» **ねらい**: 下にある講演後のワークショップについての文章を、一字も変えずに最初から最後まで書き写してください。

===== 抜粋本文 =====

朝から激しい雪が降っていたちょうど一週間前の月曜日、社会価値創造活動を目的としたNECさんの勉強会「コ・クリエーションSpace」にゲスト・スピーカーとして呼んでいただき、『チャレンジを楽しむ文化と価値観』というタイトルで40分ほど講演をさせていただきました。
ときどきこうしたスピーカー役をやらせていただく機会があり、いつもありがたく思っているのですが、今回はとりわけありがたいことがありました。
普段、こうした講演後は会場で質問を受けてQAをしたり、後日アンケートフィードバックとして感想を教えてもらうことが多いのですが、今回は私の話を受けて感じたことをスタート地点とするワークショップに参加させてもらったんです。
話を聞いてどう感じたか、どんな気持ちになったか。
違和感や嫌悪感を感じたのはどんなところか。
他の人の共感ポイントや違和感ポイントを聞いて、そこから何が頭に浮かんだか。
ワークショップを通じてこれらのことを参加者同士で共有し、掘り下げていく共同作業に参加させてもらうことで、普段アンケートなどを通じてもらうフィードバックとはその「深さ」に大きな違いがあることを実感しました。
とりわけ、「違和感や嫌悪感を感じたポイント」は、なかなかスピーカー本人に率直にフィードバックできないという人も少なくないと思うのですが、この日は運営チームのとても丁寧なファシリテーションのおかげで、違和感の根本にある捉え方のズレのようなものに触れられました。

===== 抽出データ =====

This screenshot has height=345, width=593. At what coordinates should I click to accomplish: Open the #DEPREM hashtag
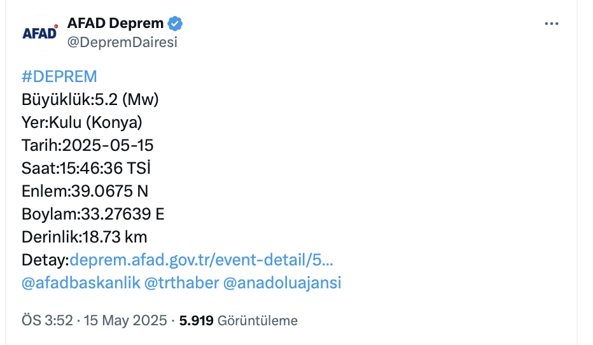pos(59,76)
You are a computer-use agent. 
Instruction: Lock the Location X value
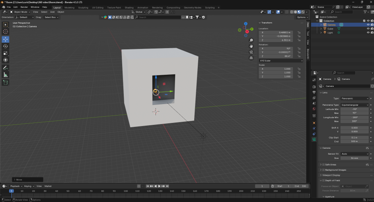pos(299,32)
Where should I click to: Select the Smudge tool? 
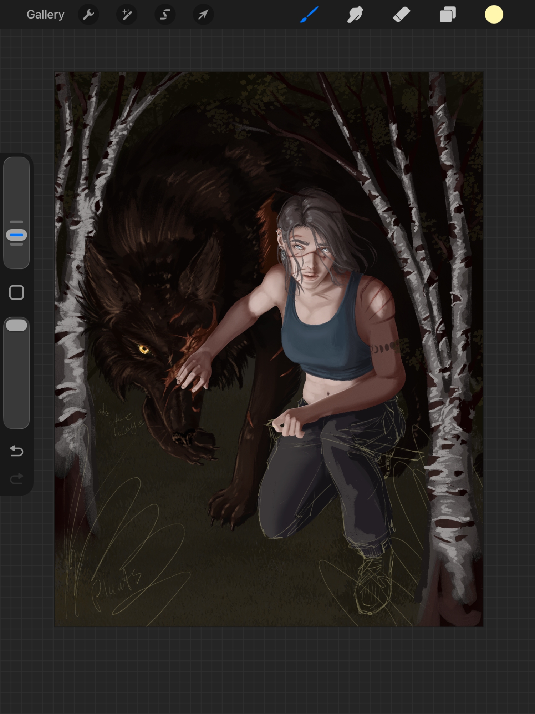355,15
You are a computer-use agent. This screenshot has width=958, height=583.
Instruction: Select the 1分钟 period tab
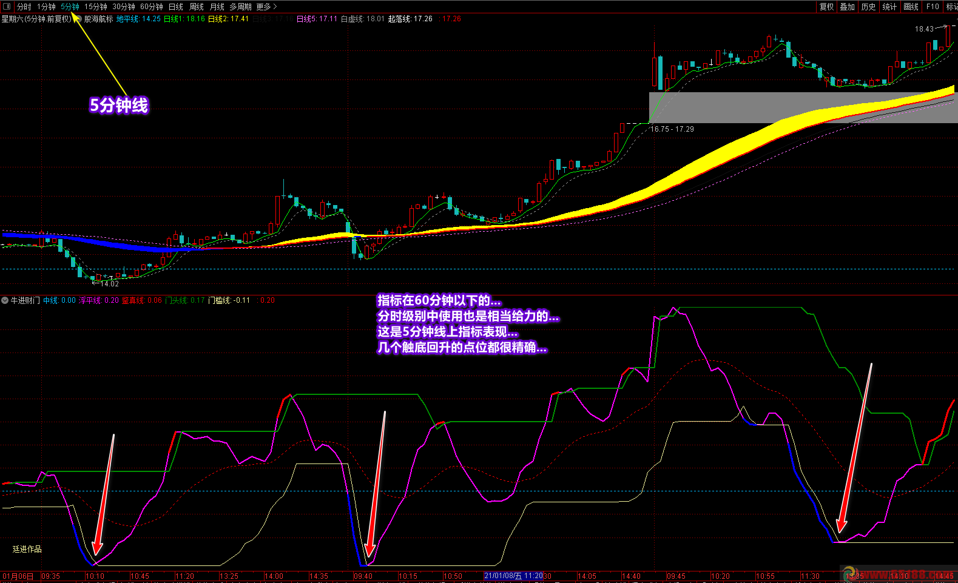[x=46, y=7]
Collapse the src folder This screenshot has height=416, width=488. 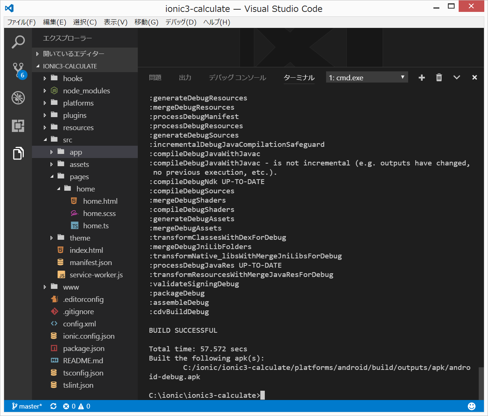[x=68, y=140]
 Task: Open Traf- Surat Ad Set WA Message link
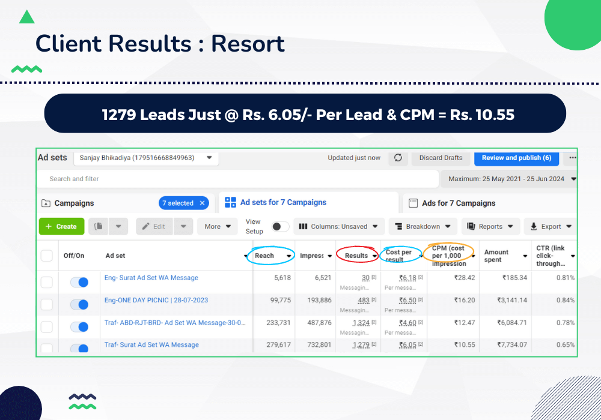click(151, 345)
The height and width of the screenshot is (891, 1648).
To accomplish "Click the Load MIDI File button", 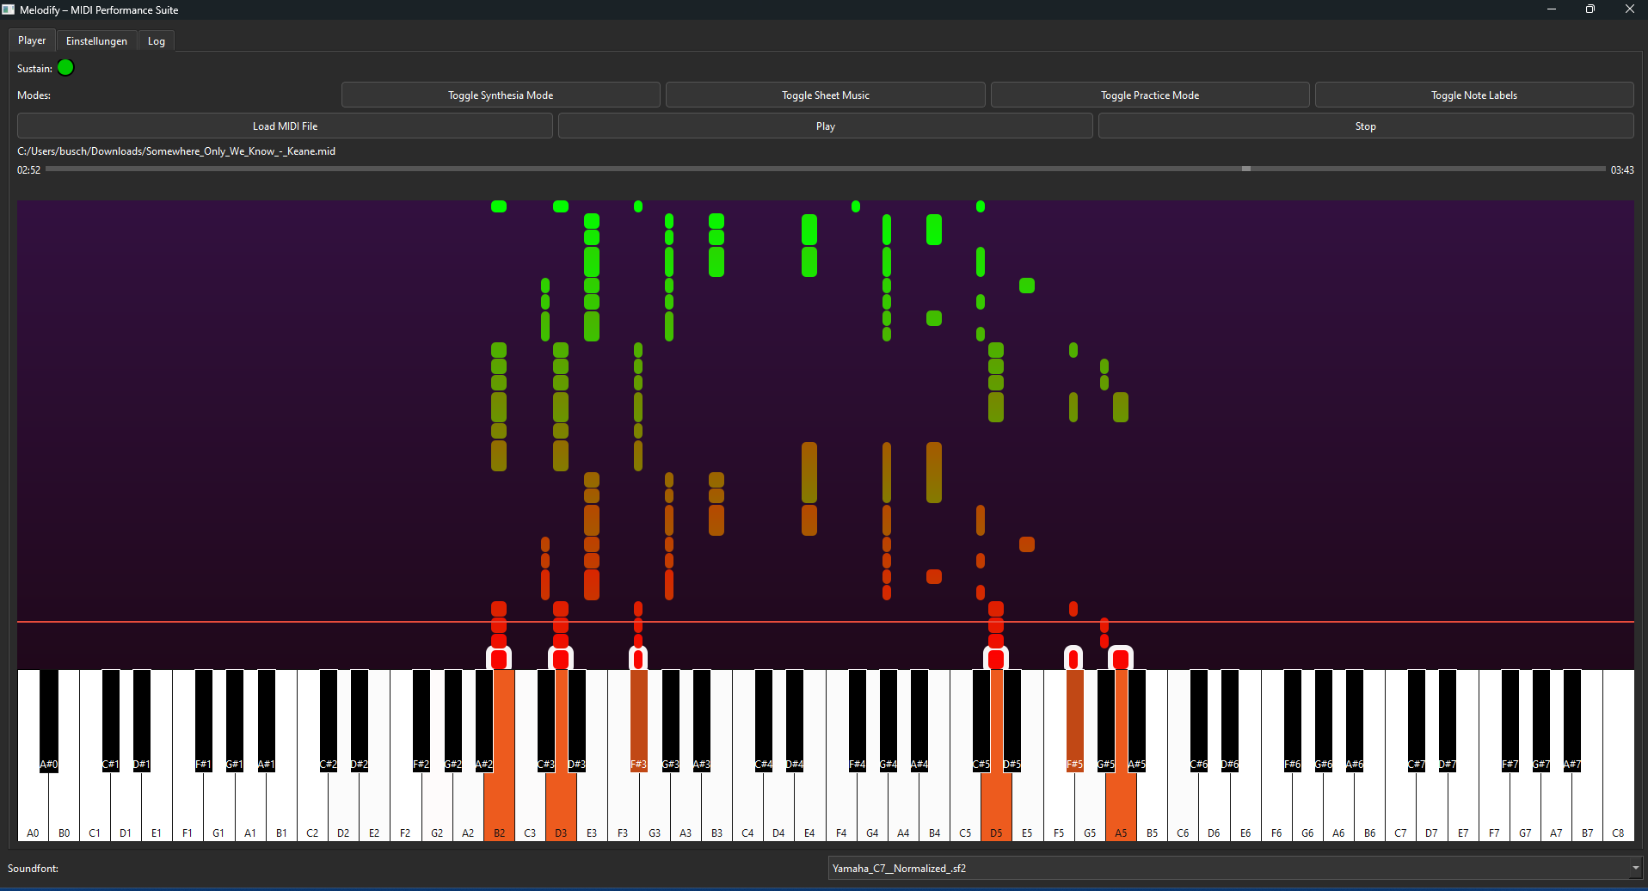I will [x=284, y=126].
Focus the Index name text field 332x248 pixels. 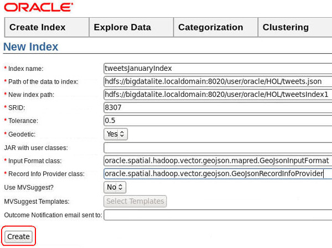point(217,68)
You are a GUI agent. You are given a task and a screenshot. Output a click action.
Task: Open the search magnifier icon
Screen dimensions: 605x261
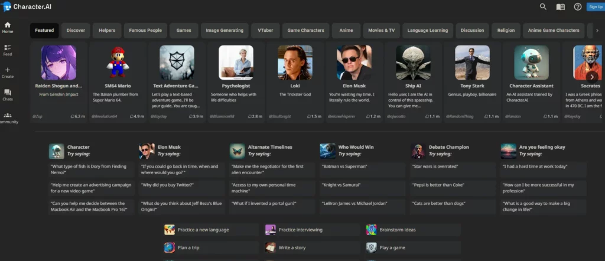click(x=543, y=6)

=====

» **解答**:
朝から激しい雪が降っていたちょうど一週間前の月曜日、社会価値創造活動を目的としたNECさんの勉強会「コ・クリエーションSpace」にゲスト・スピーカーとして呼んでいただき、『チャレンジを楽しむ文化と価値観』というタイトルで40分ほど講演をさせていただきました。
ときどきこうしたスピーカー役をやらせていただく機会があり、いつもありがたく思っているのですが、今回はとりわけありがたいことがありました。
普段、こうした講演後は会場で質問を受けてQAをしたり、後日アンケートフィードバックとして感想を教えてもらうことが多いのですが、今回は私の話を受けて感じたことをスタート地点とするワークショップに参加させてもらったんです。
話を聞いてどう感じたか、どんな気持ちになったか。
違和感や嫌悪感を感じたのはどんなところか。
他の人の共感ポイントや違和感ポイントを聞いて、そこから何が頭に浮かんだか。
ワークショップを通じてこれらのことを参加者同士で共有し、掘り下げていく共同作業に参加させてもらうことで、普段アンケートなどを通じてもらうフィードバックとはその「深さ」に大きな違いがあることを実感しました。
とりわけ、「違和感や嫌悪感を感じたポイント」は、なかなかスピーカー本人に率直にフィードバックできないという人も少なくないと思うのですが、この日は運営チームのとても丁寧なファシリテーションのおかげで、違和感の根本にある捉え方のズレのようなものに触れられました。